The Victoria Native Friendship Centre (VNFC) opened its doors in April 1970. Beginning as a one-room facility located on the corner of Yates and Broad St. in the heart of downtown Victoria, the Centre was run by an Executive Director on a small grant from the provincial First Citizen’s Fund.

The VNFC quickly became a progressive hub for Indigenous peoples in Victoria. Unfortunately, financial concerns forced the Centre to close its doors. Thankfully, the Board of Directors remained active, and in September 1972, a new facility was opened on the corner of Fernwood and Gladstone St. With the help of the Victoria United Way, core funding from the Secretary of State, and continued support from the First Citizens Fund, the new Victoria Native Friendship Centre flourished.

Four moves and 40 years later, the VNFC now occupies more than 38,000 square feet of a former elementary school under a 99-year lease with the School District of British Columbia. The Centre has become a vital resource for urban Indigenous individuals and families and is strategically positioned to play a significant role in the development and implementation of urban Indigenous governance on southern Vancouver Island.

The Movement

It was in the mid-1950’s that Indigenous groups in several large cities simultaneously began to push for a specialized agency to meet the needs of Indigenous people “migrating” to urban areas, for services that would assist in the transition process from rural to urban living.

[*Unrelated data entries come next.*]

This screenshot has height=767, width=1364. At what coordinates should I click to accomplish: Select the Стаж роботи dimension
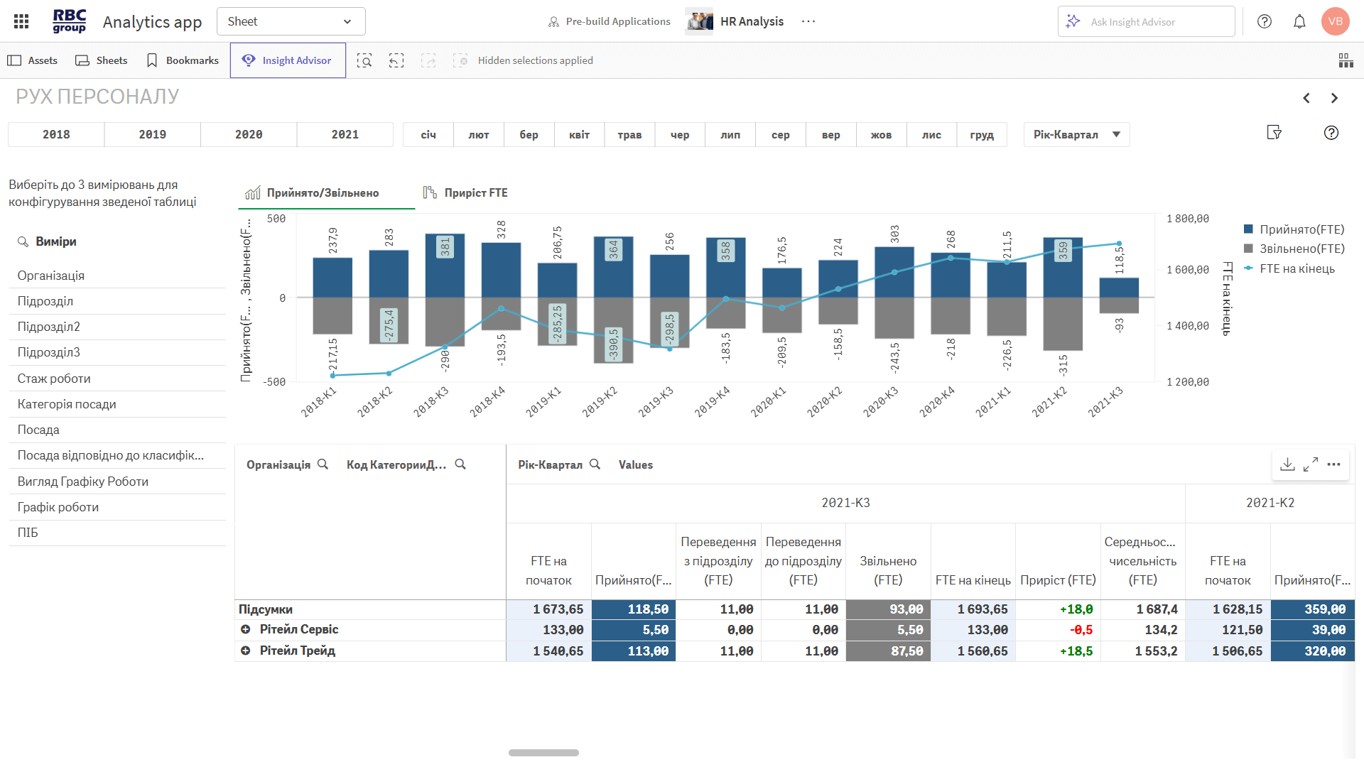tap(54, 379)
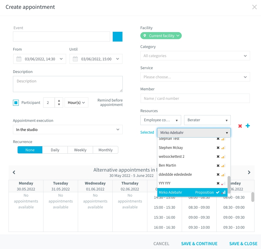Select the Daily recurrence option

click(55, 150)
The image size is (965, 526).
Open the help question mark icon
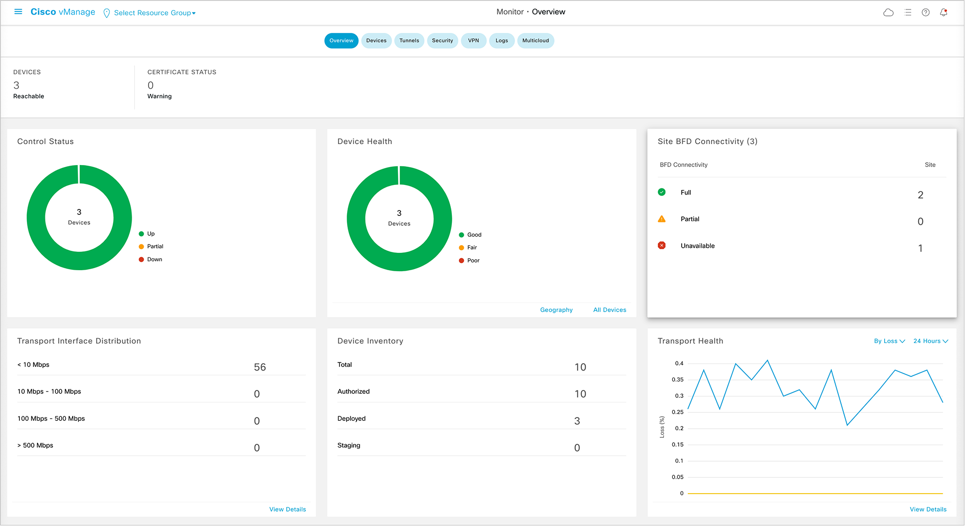click(926, 12)
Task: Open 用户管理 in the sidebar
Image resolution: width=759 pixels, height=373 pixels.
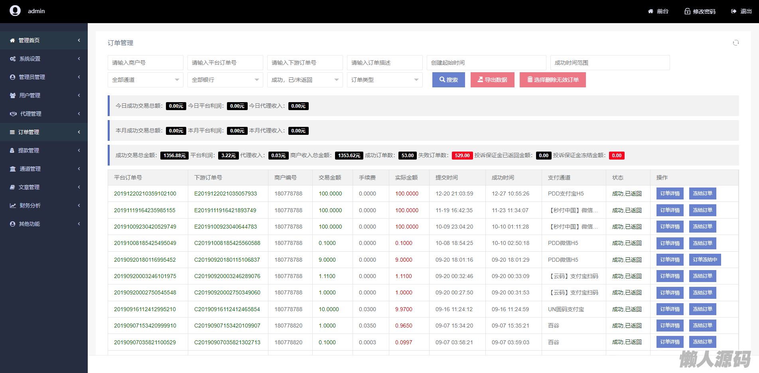Action: [30, 95]
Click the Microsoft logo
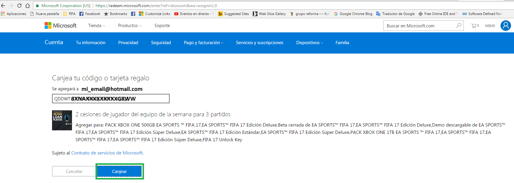 pos(61,26)
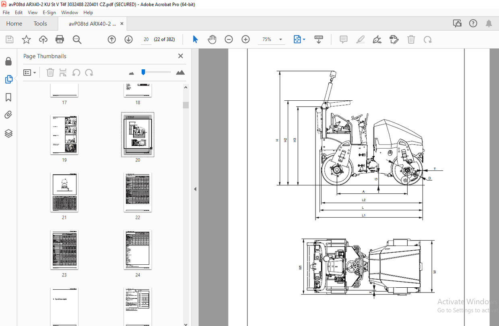This screenshot has height=326, width=499.
Task: Select the Hand tool
Action: point(212,39)
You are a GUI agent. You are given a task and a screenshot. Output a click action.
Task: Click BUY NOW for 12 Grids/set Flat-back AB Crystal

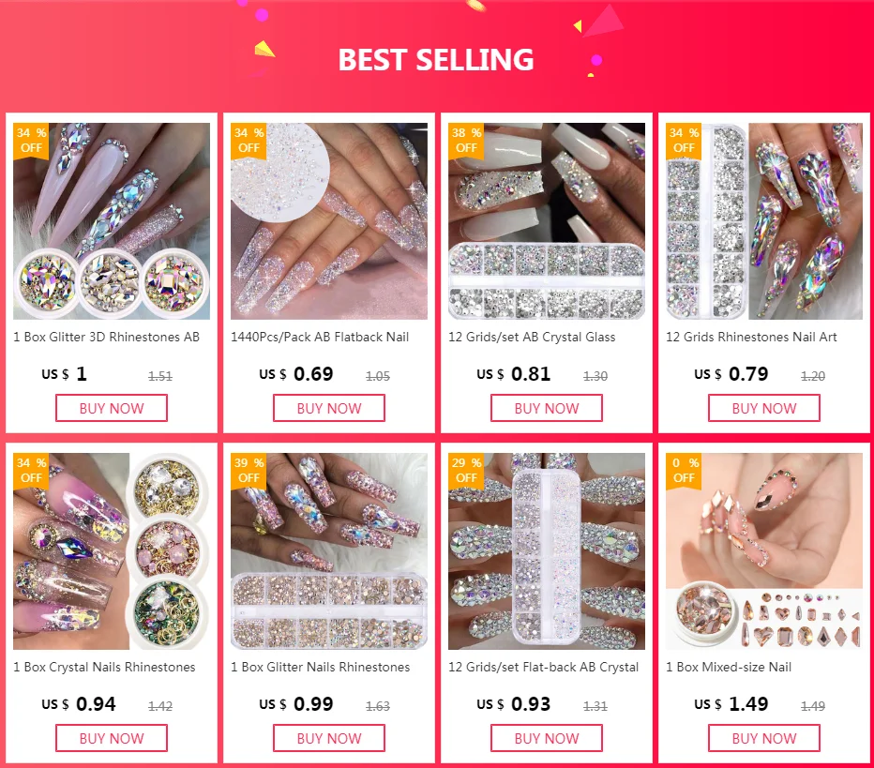tap(546, 738)
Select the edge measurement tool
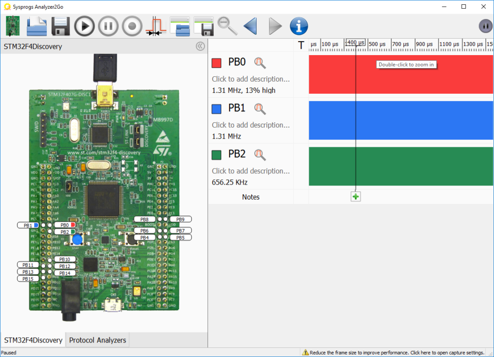This screenshot has width=494, height=357. coord(156,26)
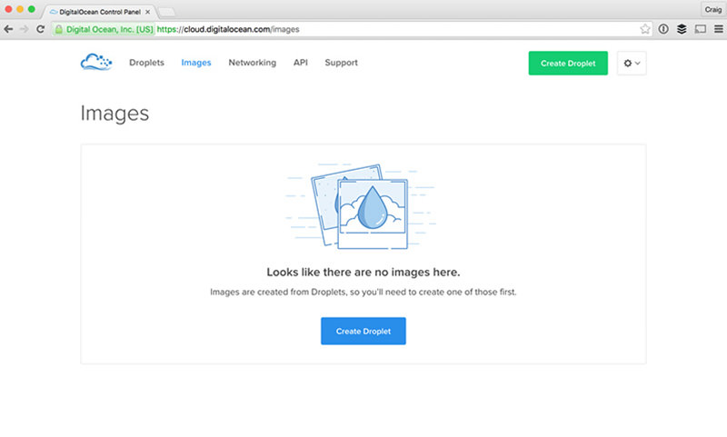The width and height of the screenshot is (727, 437).
Task: Click the circular info extension icon
Action: coord(663,29)
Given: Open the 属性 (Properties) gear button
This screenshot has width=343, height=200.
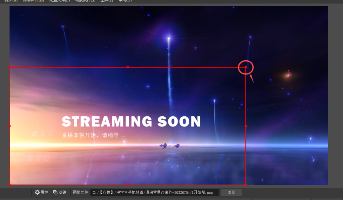Looking at the screenshot, I should coord(42,192).
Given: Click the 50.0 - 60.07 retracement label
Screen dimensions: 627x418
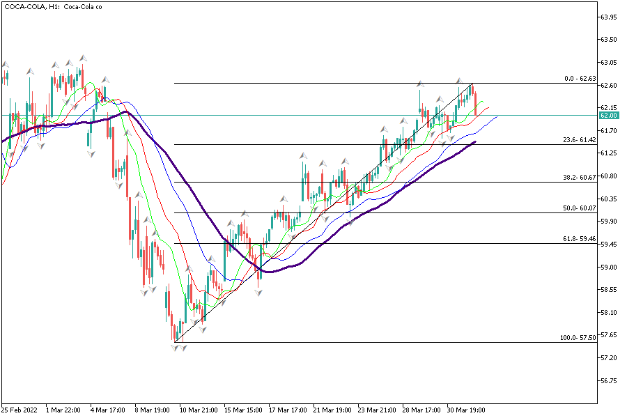Looking at the screenshot, I should (x=579, y=208).
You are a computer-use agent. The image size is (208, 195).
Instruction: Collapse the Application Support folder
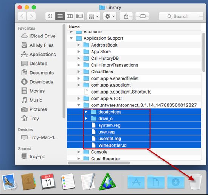click(71, 38)
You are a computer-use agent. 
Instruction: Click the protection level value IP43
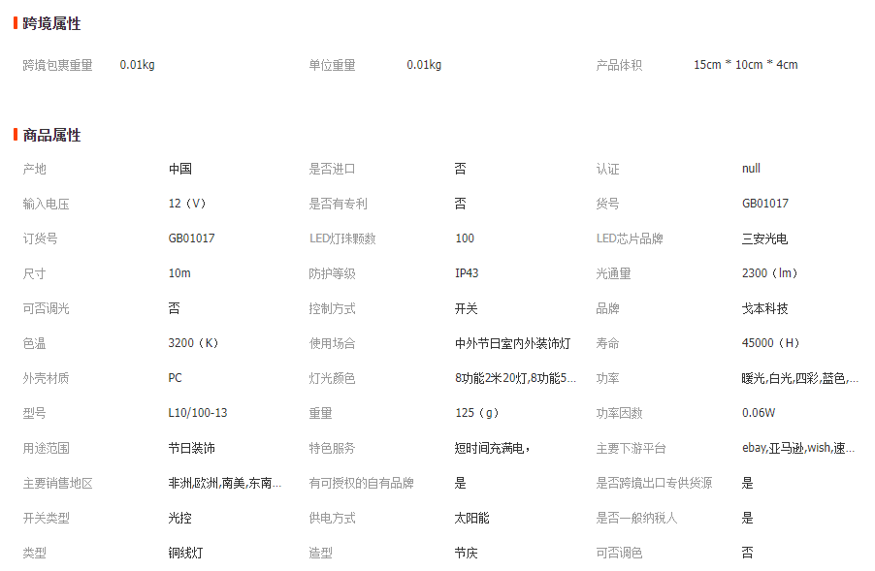pos(467,273)
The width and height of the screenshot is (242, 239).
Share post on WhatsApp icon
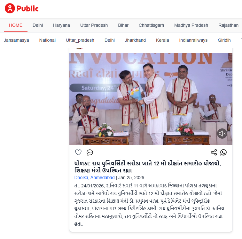(223, 152)
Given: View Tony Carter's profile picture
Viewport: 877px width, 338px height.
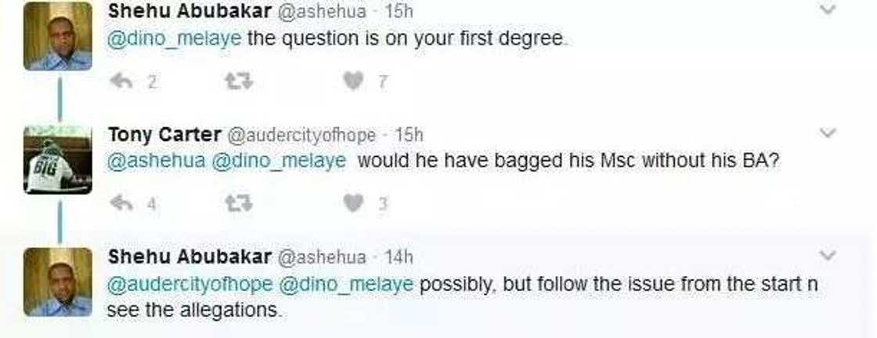Looking at the screenshot, I should [57, 159].
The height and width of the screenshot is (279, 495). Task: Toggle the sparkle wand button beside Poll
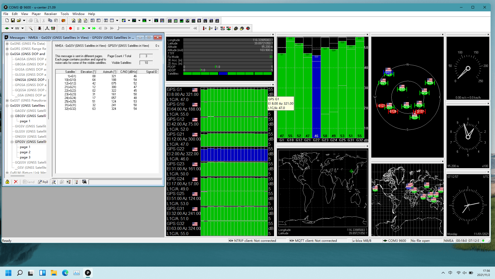pos(54,182)
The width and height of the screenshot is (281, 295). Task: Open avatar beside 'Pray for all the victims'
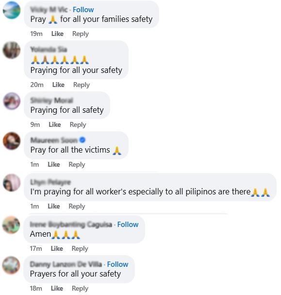click(x=12, y=141)
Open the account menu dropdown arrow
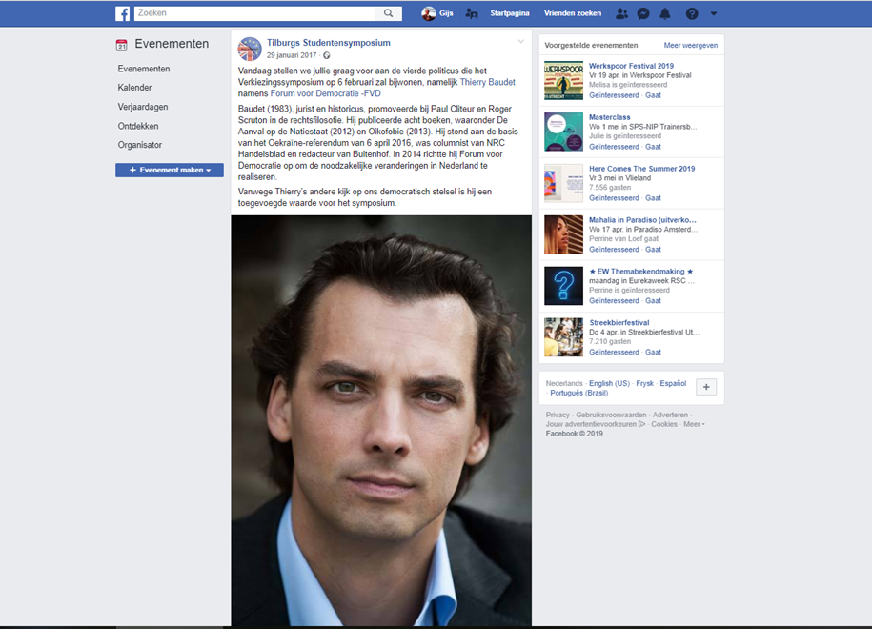Viewport: 872px width, 629px height. 714,13
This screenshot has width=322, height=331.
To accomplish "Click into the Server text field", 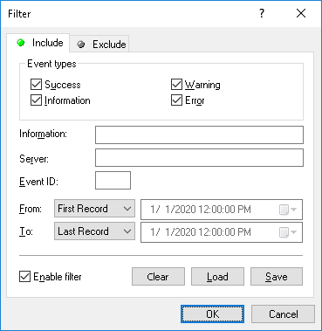I will (199, 158).
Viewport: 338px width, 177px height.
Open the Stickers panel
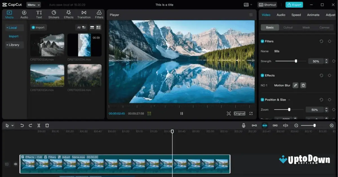[x=54, y=14]
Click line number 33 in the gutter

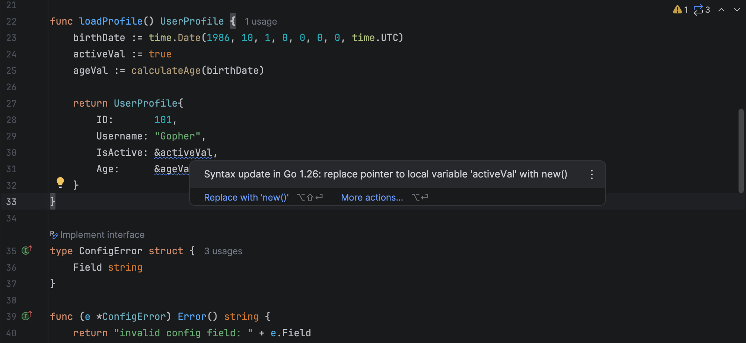(x=11, y=202)
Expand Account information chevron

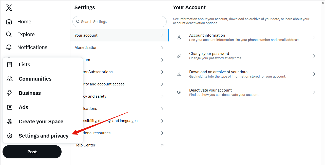point(314,37)
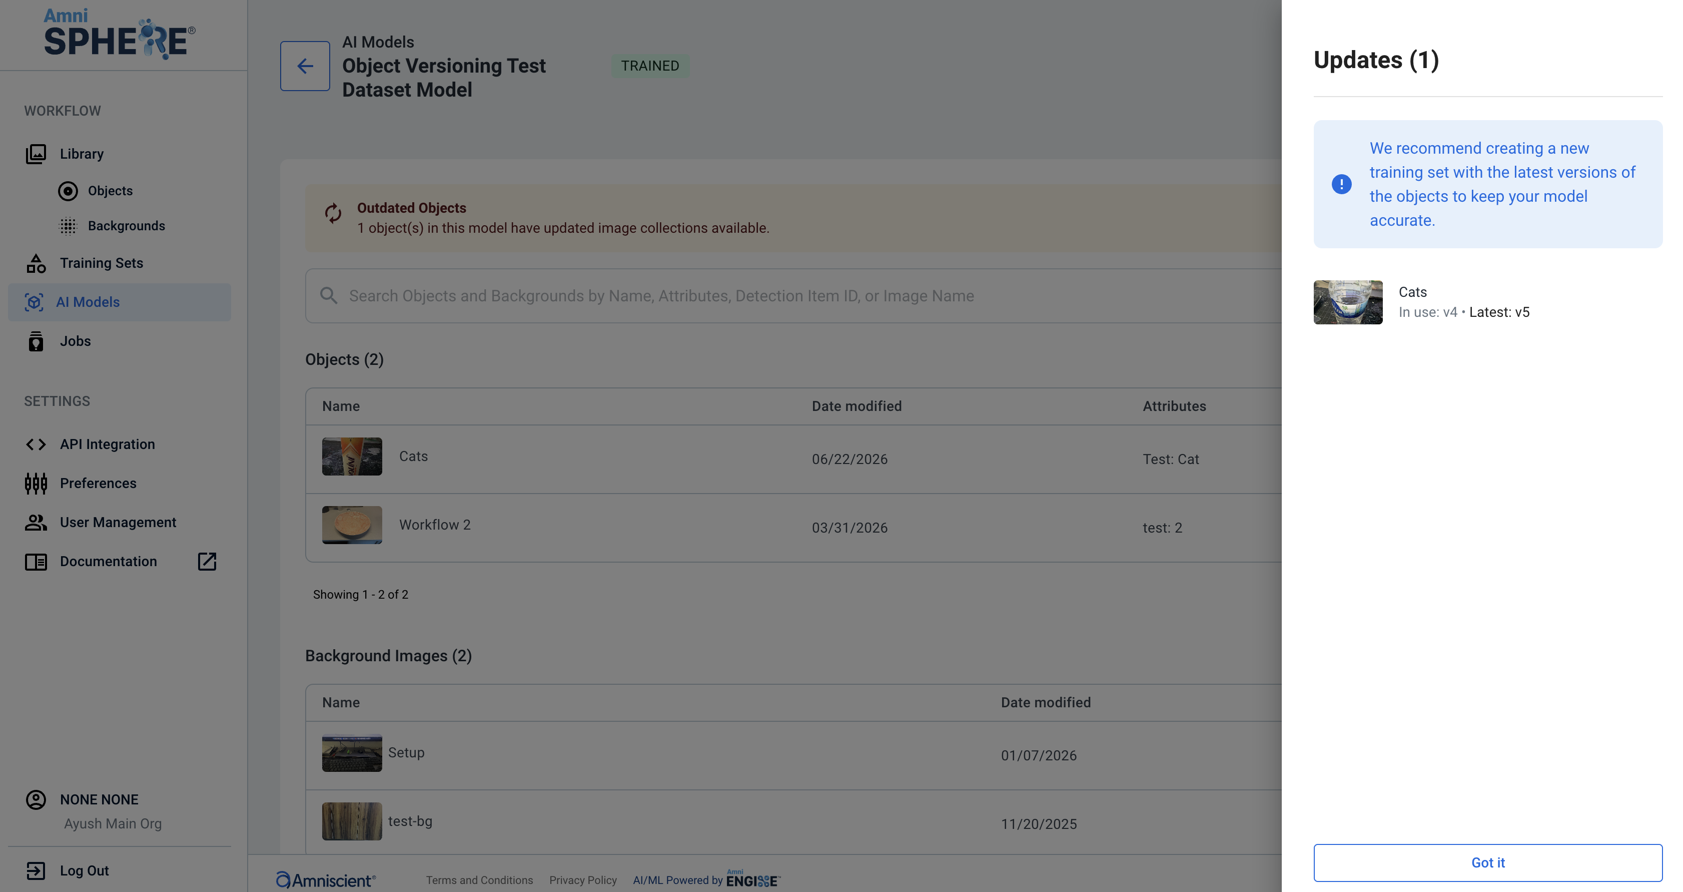Click the Documentation external link icon
This screenshot has width=1683, height=892.
[x=207, y=561]
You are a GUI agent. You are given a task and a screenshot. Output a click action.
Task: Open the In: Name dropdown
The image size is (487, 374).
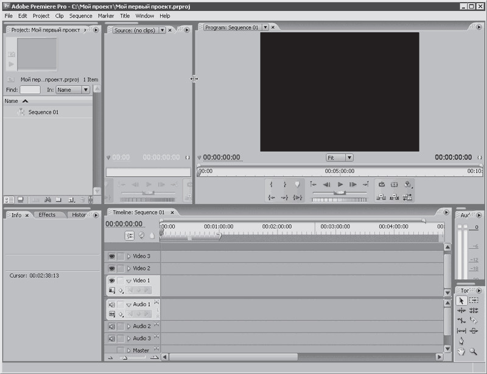coord(72,90)
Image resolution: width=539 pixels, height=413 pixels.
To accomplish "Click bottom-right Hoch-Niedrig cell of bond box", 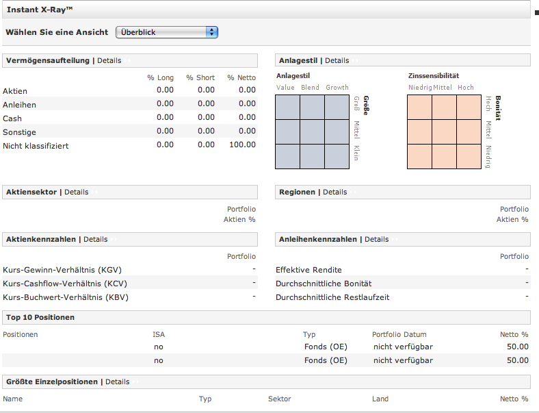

Large cities were attracting young people through the educational, employment and social advantages they offered. Although they moved away from reserves with ideals and high hopes, often the reality of city life struck Indigenous people hard. There were no guidelines to help Indigenous people through the maze of ministries and institutions. There was discrimination to contend with as well as loneliness, isolation, and demoralization.

The first official Indian Friendship Centre was incorporated in Winnipeg in April 1959, and by the 1970’s, Friendship Centres were sprouting across British Columbia. The original funding came from private foundations and from the provincial and federal governments. Today there are 25 Friendship Centres across BC.

In British Columbia, the groundwork for establishing Friendship Centres without government core funding was laid in Vancouver, but the benefits of similar organizations have spread to communities throughout the Interior, North Vancouver Island and the Coast. There are now firm foundations for future generations to build upon for the betterment of urban Indigenous people.

The Friendship Centre offered a sense of community, support, training and a network in a safe environment that helped Indigenous people to maneuver better in urban areas.